[Entries from a dataset]
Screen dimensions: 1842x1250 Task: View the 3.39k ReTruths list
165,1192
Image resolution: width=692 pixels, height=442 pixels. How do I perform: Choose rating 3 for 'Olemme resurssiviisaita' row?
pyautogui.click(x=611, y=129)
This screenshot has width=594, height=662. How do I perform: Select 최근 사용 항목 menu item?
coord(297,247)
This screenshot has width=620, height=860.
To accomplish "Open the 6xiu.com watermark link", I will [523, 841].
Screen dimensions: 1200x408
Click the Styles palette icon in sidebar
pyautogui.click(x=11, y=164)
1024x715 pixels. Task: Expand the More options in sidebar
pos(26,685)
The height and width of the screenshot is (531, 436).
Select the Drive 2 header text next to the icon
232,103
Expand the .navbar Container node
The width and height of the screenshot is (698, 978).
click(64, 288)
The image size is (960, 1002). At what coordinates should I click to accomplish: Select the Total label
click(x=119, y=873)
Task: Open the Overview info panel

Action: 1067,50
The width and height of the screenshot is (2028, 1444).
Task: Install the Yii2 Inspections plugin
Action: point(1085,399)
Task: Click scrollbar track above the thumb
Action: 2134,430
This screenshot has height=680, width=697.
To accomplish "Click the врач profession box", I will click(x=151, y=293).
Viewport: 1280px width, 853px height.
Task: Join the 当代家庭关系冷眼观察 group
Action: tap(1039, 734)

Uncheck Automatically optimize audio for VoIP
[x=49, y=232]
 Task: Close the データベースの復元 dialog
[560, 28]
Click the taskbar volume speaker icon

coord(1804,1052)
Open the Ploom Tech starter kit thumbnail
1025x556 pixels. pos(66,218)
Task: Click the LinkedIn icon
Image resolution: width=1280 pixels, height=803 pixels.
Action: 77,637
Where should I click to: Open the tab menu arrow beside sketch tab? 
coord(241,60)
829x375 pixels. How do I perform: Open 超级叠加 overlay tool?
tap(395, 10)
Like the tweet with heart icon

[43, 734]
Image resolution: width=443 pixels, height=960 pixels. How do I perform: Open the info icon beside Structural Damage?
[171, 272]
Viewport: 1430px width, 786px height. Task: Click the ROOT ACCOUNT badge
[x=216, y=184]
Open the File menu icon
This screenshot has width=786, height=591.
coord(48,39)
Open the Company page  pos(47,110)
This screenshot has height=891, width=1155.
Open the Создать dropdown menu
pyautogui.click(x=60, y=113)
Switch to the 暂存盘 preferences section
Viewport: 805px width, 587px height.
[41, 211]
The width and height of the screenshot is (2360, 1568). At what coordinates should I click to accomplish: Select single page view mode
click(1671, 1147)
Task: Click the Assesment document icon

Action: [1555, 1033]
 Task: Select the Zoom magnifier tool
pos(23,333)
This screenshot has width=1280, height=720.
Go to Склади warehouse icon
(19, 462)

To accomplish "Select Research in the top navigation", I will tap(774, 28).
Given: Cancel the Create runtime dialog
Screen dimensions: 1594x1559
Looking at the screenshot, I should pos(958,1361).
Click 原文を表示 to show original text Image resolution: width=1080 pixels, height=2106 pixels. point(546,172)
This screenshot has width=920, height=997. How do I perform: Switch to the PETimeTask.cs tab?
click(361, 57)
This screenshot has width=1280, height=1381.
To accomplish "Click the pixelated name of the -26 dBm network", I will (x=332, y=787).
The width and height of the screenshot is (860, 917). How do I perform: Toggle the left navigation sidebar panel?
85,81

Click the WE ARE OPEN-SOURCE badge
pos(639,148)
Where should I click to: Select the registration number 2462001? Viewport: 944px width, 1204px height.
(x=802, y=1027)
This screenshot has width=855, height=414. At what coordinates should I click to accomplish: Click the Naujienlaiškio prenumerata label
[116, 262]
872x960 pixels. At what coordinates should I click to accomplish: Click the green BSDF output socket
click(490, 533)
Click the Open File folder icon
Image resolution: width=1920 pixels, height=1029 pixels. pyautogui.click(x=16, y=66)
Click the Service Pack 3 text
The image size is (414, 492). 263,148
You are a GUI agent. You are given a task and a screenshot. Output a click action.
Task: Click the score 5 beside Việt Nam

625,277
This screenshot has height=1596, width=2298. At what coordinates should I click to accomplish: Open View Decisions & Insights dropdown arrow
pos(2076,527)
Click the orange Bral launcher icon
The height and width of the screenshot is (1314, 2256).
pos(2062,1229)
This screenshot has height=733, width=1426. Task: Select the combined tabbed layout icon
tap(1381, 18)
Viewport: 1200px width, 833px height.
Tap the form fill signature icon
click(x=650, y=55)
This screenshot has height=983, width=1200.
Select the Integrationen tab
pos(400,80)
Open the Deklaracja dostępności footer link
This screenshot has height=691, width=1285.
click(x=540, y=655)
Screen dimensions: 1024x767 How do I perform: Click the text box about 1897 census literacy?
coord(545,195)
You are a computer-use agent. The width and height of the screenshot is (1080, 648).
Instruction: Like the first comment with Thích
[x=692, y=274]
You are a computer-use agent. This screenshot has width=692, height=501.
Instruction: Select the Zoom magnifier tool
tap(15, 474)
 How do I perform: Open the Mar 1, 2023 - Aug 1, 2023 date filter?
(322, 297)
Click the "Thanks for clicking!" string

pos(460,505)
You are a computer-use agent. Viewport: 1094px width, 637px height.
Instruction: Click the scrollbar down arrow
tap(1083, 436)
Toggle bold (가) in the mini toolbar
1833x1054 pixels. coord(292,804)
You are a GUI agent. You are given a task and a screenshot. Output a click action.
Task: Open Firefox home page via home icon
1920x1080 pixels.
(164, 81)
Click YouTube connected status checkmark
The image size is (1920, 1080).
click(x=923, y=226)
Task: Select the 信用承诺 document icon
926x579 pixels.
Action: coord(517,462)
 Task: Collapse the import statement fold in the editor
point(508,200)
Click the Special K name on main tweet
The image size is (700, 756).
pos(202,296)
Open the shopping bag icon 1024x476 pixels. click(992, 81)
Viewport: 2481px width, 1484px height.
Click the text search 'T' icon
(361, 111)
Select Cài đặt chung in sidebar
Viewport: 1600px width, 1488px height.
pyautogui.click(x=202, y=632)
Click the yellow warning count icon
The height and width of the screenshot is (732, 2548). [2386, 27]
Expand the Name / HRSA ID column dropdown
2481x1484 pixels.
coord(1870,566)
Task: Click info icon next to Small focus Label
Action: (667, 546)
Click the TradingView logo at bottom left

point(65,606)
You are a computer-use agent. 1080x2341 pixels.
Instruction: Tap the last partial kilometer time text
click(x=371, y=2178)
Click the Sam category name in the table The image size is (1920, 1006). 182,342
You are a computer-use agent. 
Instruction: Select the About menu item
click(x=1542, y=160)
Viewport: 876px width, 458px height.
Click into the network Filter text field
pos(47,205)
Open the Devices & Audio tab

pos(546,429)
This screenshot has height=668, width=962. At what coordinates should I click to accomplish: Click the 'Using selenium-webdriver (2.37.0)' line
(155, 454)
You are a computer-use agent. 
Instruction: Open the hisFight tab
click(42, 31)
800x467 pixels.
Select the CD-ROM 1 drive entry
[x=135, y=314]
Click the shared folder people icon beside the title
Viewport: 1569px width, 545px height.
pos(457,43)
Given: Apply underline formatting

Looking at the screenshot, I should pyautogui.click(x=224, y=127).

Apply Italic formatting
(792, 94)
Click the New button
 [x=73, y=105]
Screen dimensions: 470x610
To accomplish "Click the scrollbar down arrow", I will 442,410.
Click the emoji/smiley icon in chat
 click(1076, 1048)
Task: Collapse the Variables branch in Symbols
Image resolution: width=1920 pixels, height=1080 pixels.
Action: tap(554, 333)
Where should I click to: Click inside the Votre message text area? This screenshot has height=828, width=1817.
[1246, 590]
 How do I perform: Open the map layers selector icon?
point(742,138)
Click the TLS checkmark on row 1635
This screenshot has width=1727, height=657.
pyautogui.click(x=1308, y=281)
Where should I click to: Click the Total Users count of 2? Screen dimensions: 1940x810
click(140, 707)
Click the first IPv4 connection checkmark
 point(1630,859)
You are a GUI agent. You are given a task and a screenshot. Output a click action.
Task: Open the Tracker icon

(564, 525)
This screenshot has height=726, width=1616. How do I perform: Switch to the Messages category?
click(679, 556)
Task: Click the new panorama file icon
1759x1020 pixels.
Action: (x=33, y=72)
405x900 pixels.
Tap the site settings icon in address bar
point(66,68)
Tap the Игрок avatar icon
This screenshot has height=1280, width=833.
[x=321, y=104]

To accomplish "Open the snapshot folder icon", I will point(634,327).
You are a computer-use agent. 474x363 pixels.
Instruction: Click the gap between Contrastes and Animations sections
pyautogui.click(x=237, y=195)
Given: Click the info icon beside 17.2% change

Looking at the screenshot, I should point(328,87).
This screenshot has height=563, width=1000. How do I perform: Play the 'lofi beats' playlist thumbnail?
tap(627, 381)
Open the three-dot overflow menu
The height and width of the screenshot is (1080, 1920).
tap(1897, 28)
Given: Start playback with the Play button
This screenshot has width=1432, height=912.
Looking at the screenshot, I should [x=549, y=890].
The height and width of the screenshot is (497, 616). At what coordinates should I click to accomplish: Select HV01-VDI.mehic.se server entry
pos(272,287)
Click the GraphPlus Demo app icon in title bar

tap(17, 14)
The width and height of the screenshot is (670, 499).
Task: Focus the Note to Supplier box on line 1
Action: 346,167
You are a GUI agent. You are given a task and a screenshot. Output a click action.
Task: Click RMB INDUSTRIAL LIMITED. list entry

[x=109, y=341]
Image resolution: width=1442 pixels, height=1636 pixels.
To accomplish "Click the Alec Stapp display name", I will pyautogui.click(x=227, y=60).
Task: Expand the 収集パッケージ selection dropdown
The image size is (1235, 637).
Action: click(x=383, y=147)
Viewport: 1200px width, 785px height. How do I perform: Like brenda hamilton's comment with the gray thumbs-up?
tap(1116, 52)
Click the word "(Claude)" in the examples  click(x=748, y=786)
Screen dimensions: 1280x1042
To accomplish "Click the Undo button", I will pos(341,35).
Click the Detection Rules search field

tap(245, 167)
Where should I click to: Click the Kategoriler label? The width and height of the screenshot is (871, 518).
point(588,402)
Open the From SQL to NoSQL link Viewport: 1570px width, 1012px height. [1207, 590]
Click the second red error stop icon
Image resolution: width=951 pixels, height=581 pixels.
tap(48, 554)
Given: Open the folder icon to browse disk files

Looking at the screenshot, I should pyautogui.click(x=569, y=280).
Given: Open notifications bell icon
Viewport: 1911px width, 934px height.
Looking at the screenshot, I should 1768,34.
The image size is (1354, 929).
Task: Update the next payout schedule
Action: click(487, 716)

> [Given instruction] Replace "icon" with "symbol" in the lines from the line with "This screenshot has height=680, width=697." to the line with "Action: 77,637", changing nothing else. Give back only those lines.

> [Full solution]
This screenshot has height=680, width=697.
To accomplish "Click the врач profession box", I will click(x=151, y=293).
Viewport: 1280px width, 853px height.
Task: Join the 当代家庭关系冷眼观察 group
Action: tap(1039, 734)

Uncheck Automatically optimize audio for VoIP
[x=49, y=232]
 Task: Close the データベースの復元 dialog
[560, 28]
Click the taskbar volume speaker symbol

coord(1804,1052)
Open the Ploom Tech starter kit thumbnail
1025x556 pixels. pos(66,218)
Task: Click the LinkedIn symbol
Image resolution: width=1280 pixels, height=803 pixels.
Action: 77,637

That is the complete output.